3.4 Mandatory Prepayment. If the Borrower or any of its subsidiaries issues any debt other than Permitted Debt, including any subordinated debt or convertible debt or equity interests, in one or more transactions, unless otherwise waived in writing by and at the discretion of the Noteholder, the Borrower will immediately utilize the proceeds of such issuance to repay any outstanding but unpaid principal and accrued and unpaid interest under this Note.
4. Interest.
4.1 Interest Rate. Except as otherwise provided herein, the outstanding principal amount of the Loan made hereunder shall bear interest at the Applicable Rate from the date the Loan was made until the Loan is paid in full, whether at maturity, upon acceleration, by prepayment, or otherwise; provided however that the interest owing hereunder shall be no less than four hundred thousand United States Dollars ($400,000).
4.2 Interest Payment Dates. All accrued and unpaid interest shall be payable to the Noteholder on the Maturity Date.
4.3 Default Interest. If any amount payable hereunder is not paid when due (without regard to any applicable grace periods), whether at stated maturity, by acceleration, or otherwise, such overdue amount shall bear interest at the Default Rate from the date of such non-payment until such amount is paid in full.

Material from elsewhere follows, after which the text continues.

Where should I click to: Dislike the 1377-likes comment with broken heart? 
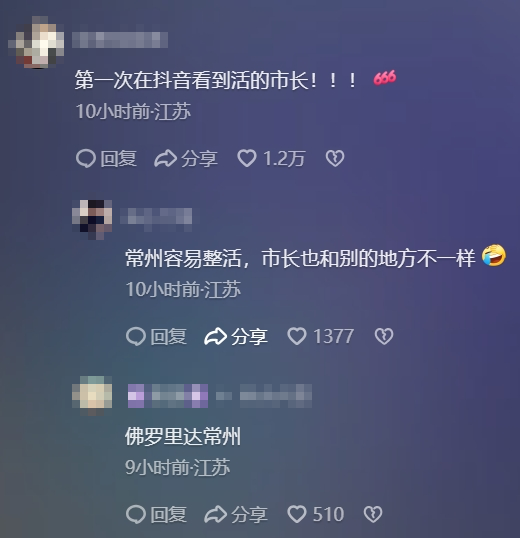click(x=384, y=336)
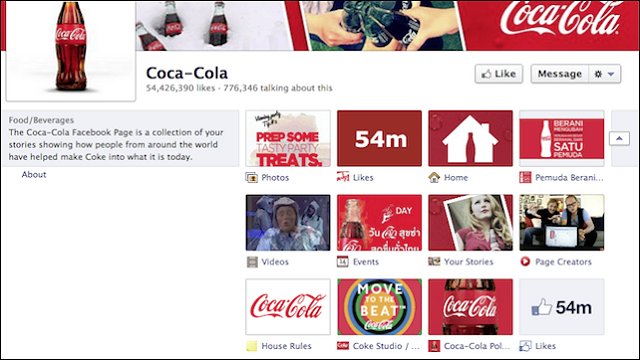This screenshot has height=360, width=640.
Task: Click the Page Creators play icon
Action: [525, 261]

4.4 Computation of Interest. All computations of interest shall be made on the basis of 365 or 366 days, as the case may be, and the actual number of days elapsed. Interest shall accrue on the Loan on the day on which the Loan is made, and shall not accrue on the Loan for the day on which it is paid.
4.5 Interest Rate Limitation. If at any time and for any reason whatsoever, the interest rate payable on the Loan shall exceed the maximum rate of interest permitted to be charged by the Noteholder to the Borrower under applicable Law, such interest rate shall be reduced automatically to the maximum rate of interest permitted to be charged under applicable Law/that portion of each sum paid attributable to that portion of such interest rate that exceeds the maximum rate of interest permitted by applicable Law shall be deemed a voluntary prepayment of principal.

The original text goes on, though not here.